工場操業を維持しようとして無理な手当てすれば上場会社の社長と云えども摘発されてしまいます。小職の友人達もその一人でした。有名な木材上場企業の社長と副社長でしたが両名同時に身柄を拘束されてしまいました。まさか、と思いましたが送った携帯メールに留置場から返事が来ました。原木伐採業の友人はこの事件に震ってしまいました。これでは伐採なんぞ怖くて出来ない、と嘆いておりました。
原木手当てをしなければ工場の操業は維持できません。装置産業である合板工場が原木不足で片肺飛行をしたのでは直ぐ大きな損失が生まれてしまいます。仕方なく従業員の解雇整理に着手します。退職金(解雇手当)を払ったり払わなかったり、すったもんだの挙句人員整理を終へても、それ以上に原木入荷量が落ち込むのです。まるで、『積んでは崩し』…嬲り殺しです。干殺しです。
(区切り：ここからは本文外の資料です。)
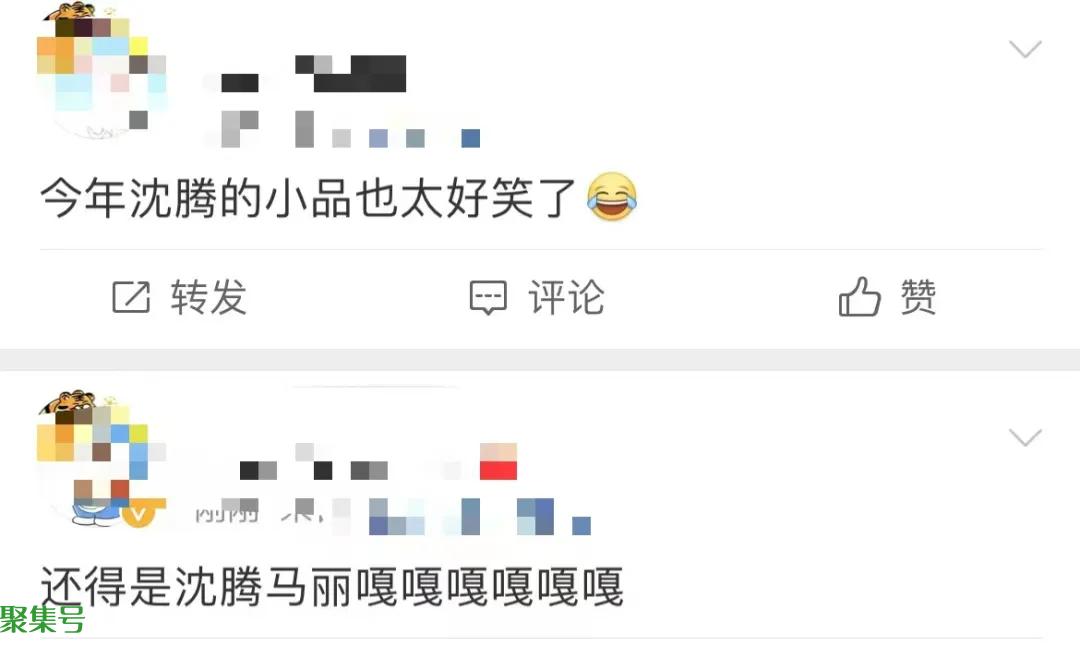Open the first poster's pixelated avatar
This screenshot has width=1080, height=645.
point(101,72)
こんなに苦しく危ない思いを繰り返すぐらいならいっそ止めた方がまし、可愛い(?)馬鹿息子にこんな恐ろしい事業を継がせられるか!こんなことになるのは規制する前から判りそうなものです。
インドネシア初の直接選挙を経てインドネシア第6代大統領となられたスシロ・バンバン・ユドヨノ氏が2005年に来日された折、大統領臨席で催されたシンポジウムに出席したことがあります。
その席上で新大統領の口から漏れた言葉は、何と!
『違法伐採規制を国際公約として実施する!』、でした。
直感的に木材業界崩壊を予想しました。
大統領に対して
『貴国の木材業界が崩壊し6000万人とも云われる貴国の民が路頭に迷ってもよいと言われるのか!』と弁舌鋭く迫る自分の姿をその後幾度も、夢の中で見ました。その時は自分勝手な予想でしたが、それから10年近く経って現実の姿になろうとは!…(恐ろしい夢ほど良く当たるのです。)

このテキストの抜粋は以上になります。